Task to complete:
Format the material from the line with "For every named" up to and including the line with "ACCEPT TOATE (537, 2491)" as a two-column CSV with the columns input and output. Put each text in input and its answer in output, with every field quoted and line breaks changed to spaces.

Data for the task:
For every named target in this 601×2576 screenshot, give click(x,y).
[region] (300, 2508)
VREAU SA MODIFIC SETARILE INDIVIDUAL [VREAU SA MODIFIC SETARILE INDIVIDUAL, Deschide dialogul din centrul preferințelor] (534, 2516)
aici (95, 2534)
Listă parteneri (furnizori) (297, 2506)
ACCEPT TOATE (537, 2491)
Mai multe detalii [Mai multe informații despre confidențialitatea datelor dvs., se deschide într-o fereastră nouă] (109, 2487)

...

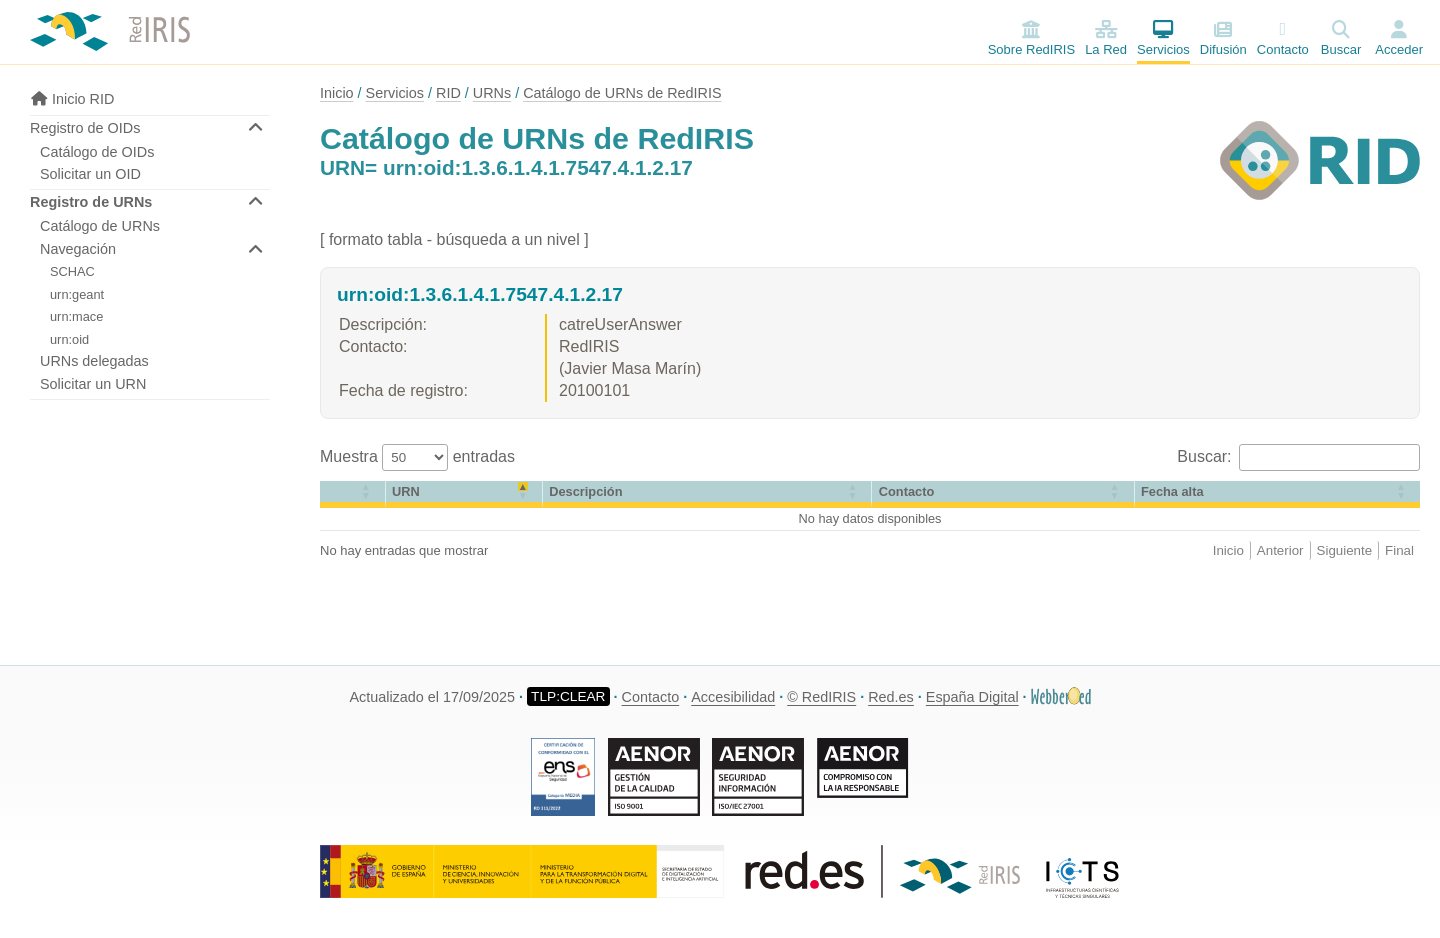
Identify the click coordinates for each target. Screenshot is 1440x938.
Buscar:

* * *

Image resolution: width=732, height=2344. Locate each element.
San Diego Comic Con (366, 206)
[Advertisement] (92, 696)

Correct result:
input,output
"For every named target in this 601×2576 screenshot, give click(x,y). [region]","(300, 2508)"
"VREAU SA MODIFIC SETARILE INDIVIDUAL [VREAU SA MODIFIC SETARILE INDIVIDUAL, Deschide dialogul din centrul preferințelor]","(534, 2516)"
"aici","(95, 2534)"
"Listă parteneri (furnizori)","(297, 2506)"
"ACCEPT TOATE","(537, 2491)"